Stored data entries
******************************
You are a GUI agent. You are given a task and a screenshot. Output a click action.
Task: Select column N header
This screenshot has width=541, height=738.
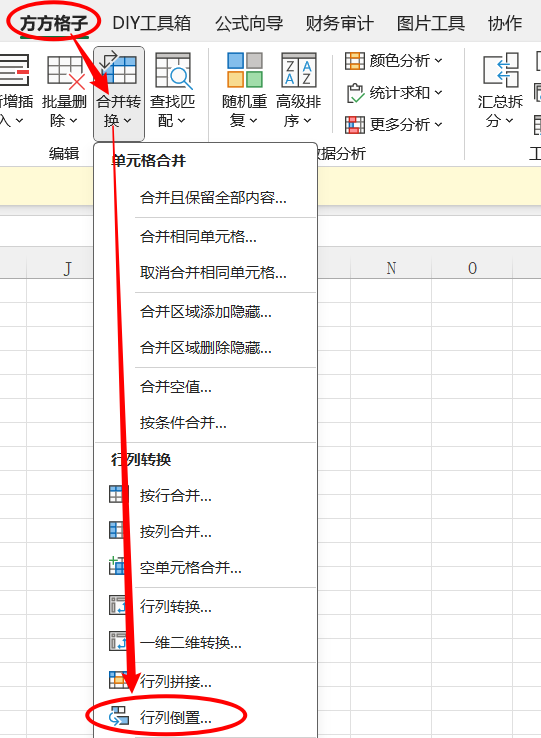[391, 268]
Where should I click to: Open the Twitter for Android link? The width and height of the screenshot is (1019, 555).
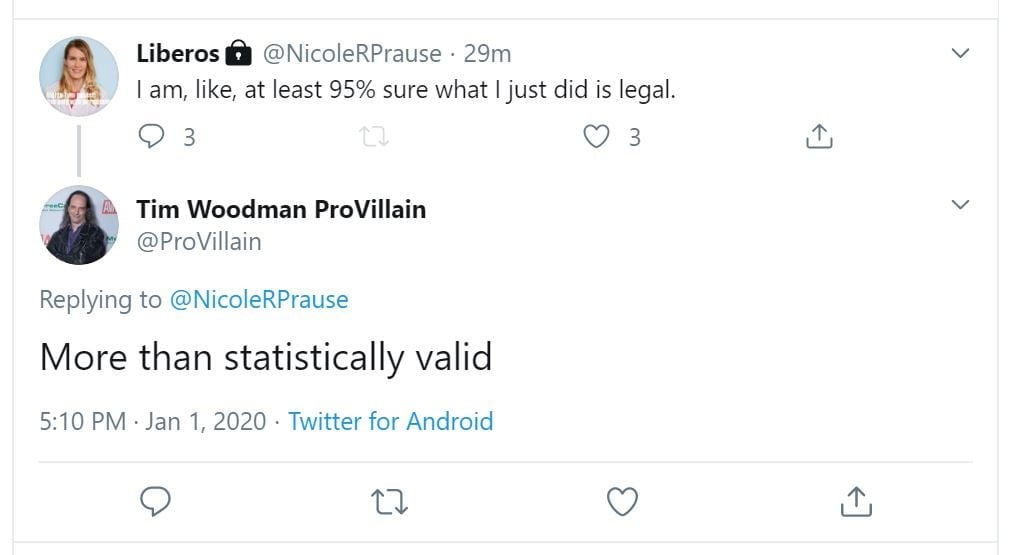click(390, 421)
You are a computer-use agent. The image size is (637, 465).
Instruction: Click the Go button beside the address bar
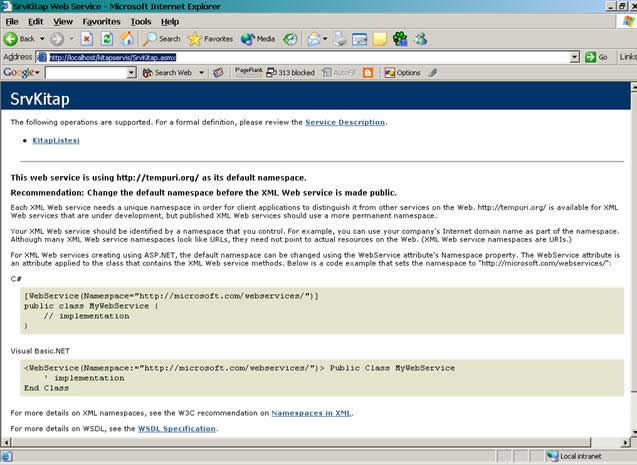click(597, 57)
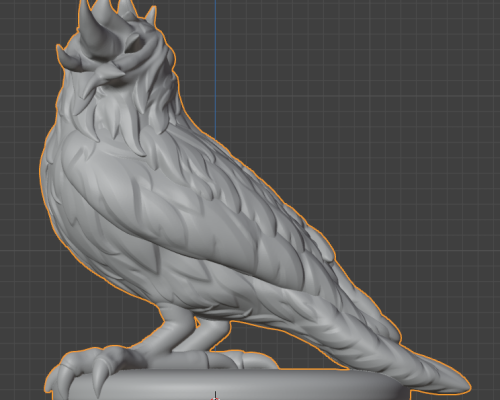
Task: Click the blue Z axis line
Action: (x=215, y=67)
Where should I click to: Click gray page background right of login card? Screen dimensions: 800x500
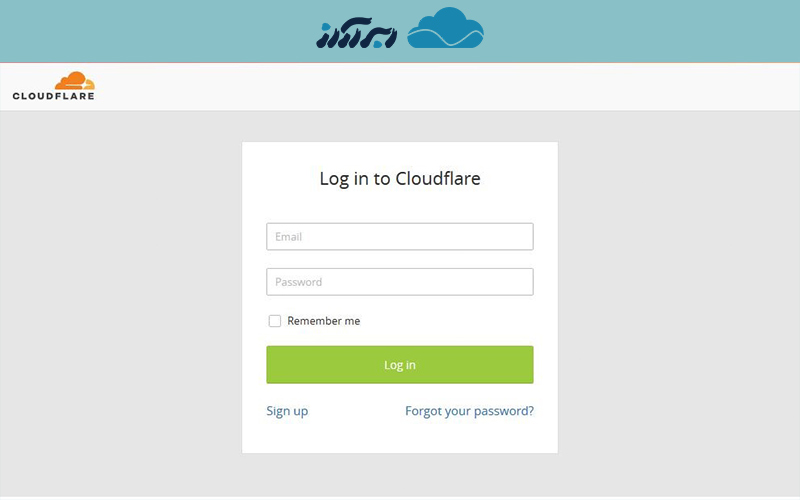(x=680, y=300)
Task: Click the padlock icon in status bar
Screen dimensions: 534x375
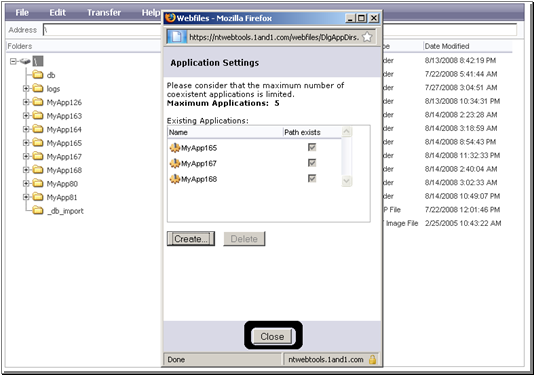Action: coord(372,359)
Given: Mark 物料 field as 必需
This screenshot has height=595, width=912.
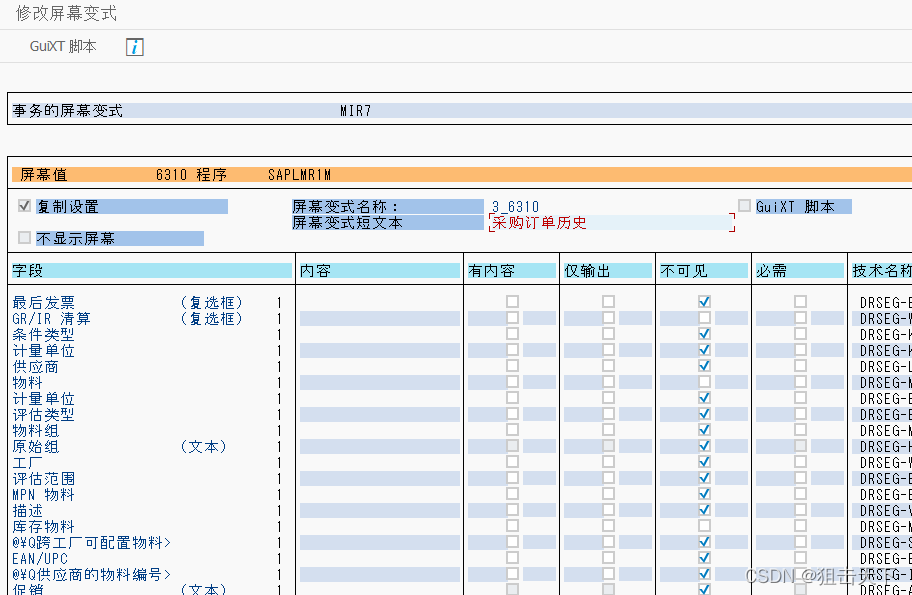Looking at the screenshot, I should point(799,382).
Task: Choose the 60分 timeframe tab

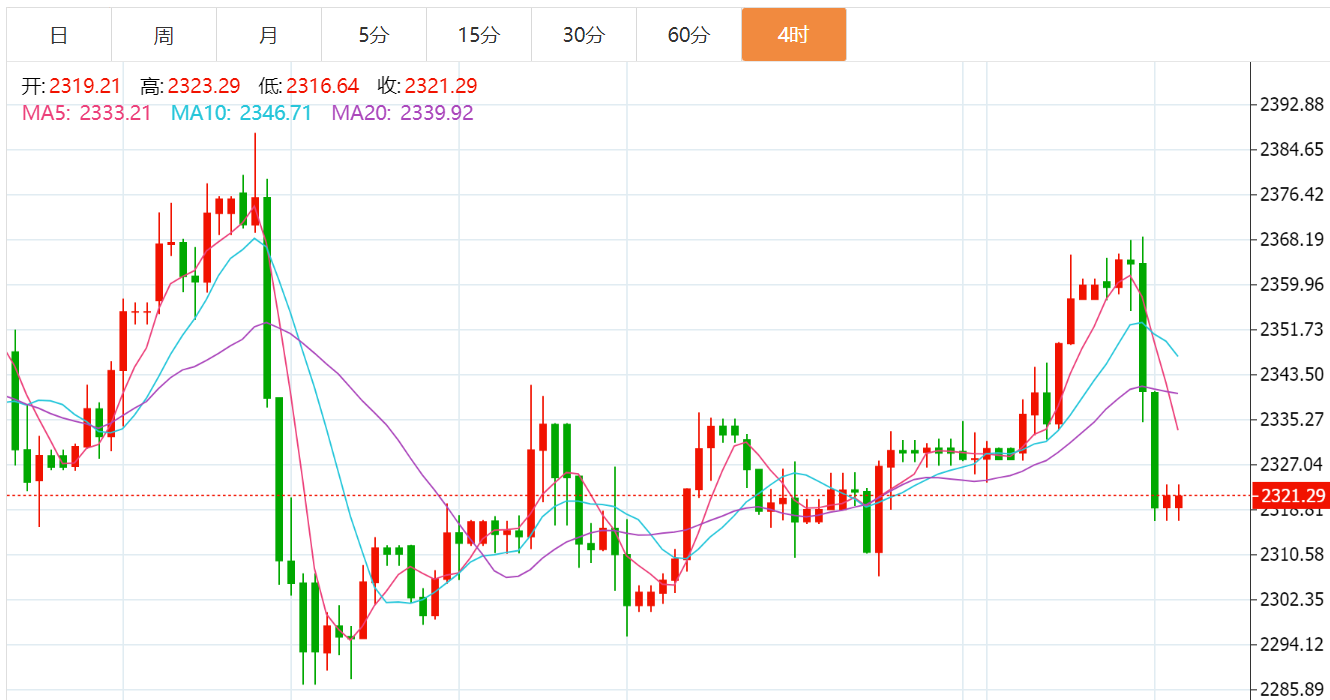Action: (x=688, y=35)
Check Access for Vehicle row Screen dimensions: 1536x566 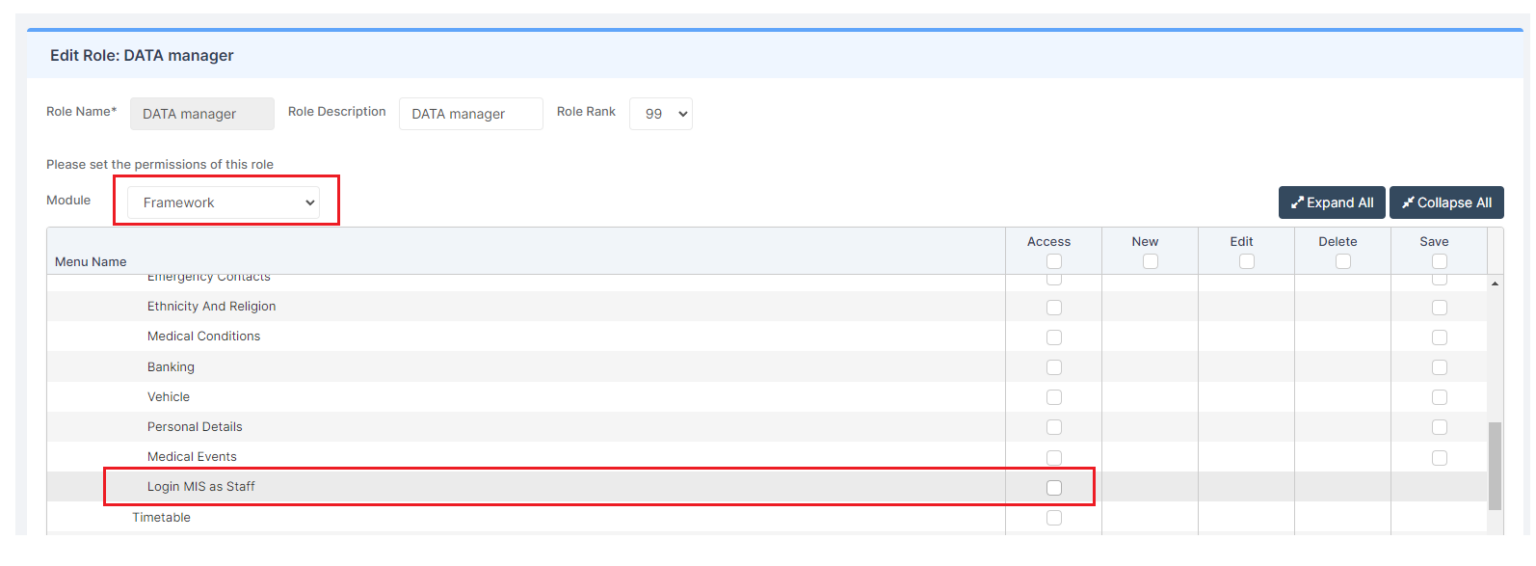1054,397
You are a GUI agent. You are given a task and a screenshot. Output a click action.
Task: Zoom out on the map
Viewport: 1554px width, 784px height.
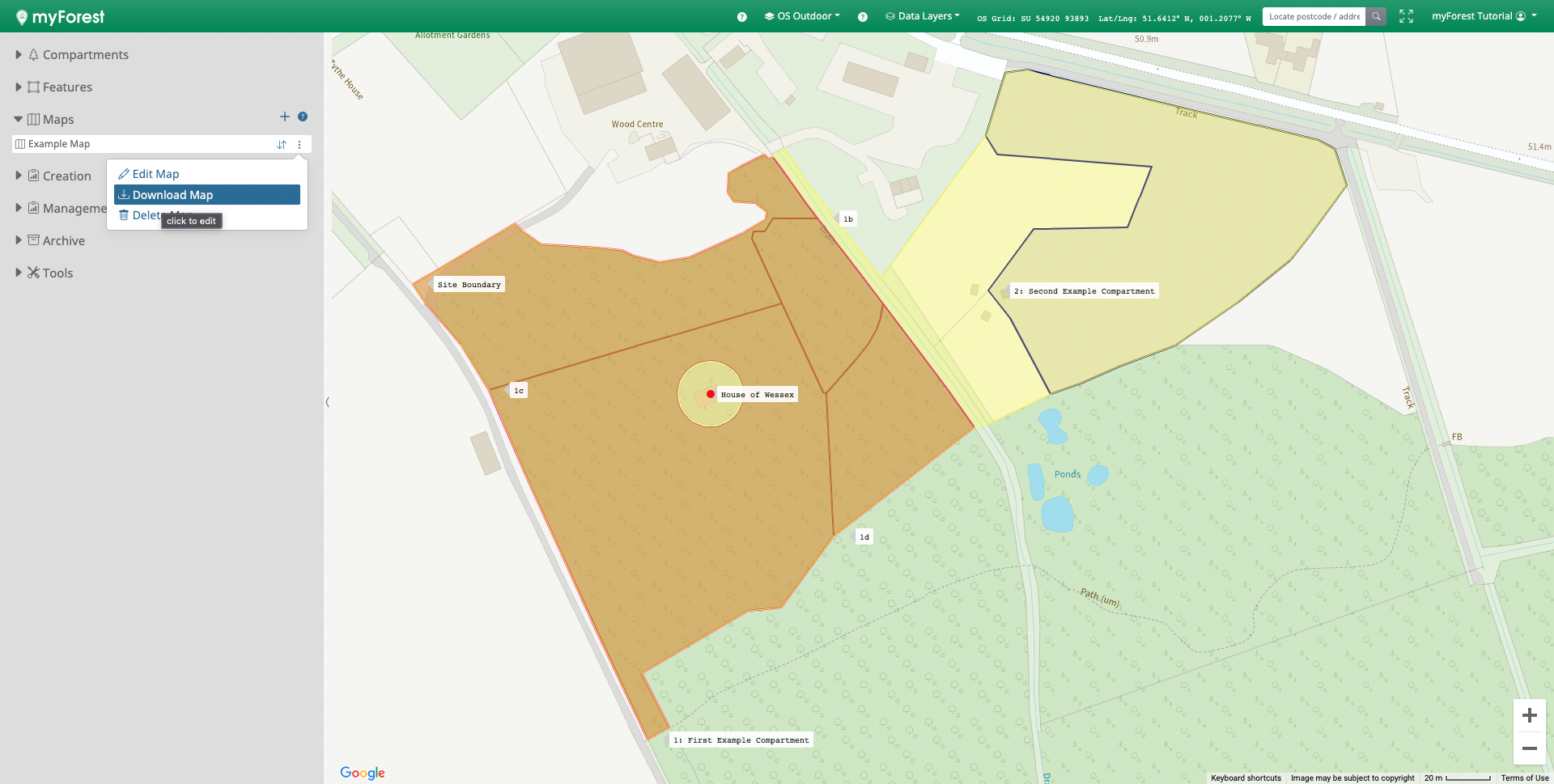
******************************
## [About this exercise]
From the data above, return only the lines starting at the line that holds "This screenshot has width=541, height=738." and ending at the line that holds "Task: Click the padlock icon in status bar", word for word and without pictures.

## [Answer to this exercise]
This screenshot has width=541, height=738.
[391, 268]
Where should I click to: Open the Twitter for Android link? The width and height of the screenshot is (1019, 555).
click(390, 421)
You are a computer-use agent. The image size is (637, 465).
Instruction: Click the Go button beside the address bar
click(597, 57)
Task: Click the blue Z axis line
Action: (x=215, y=67)
Where should I click to: Click gray page background right of login card? Screen dimensions: 800x500
(x=680, y=300)
Task: Click the padlock icon in status bar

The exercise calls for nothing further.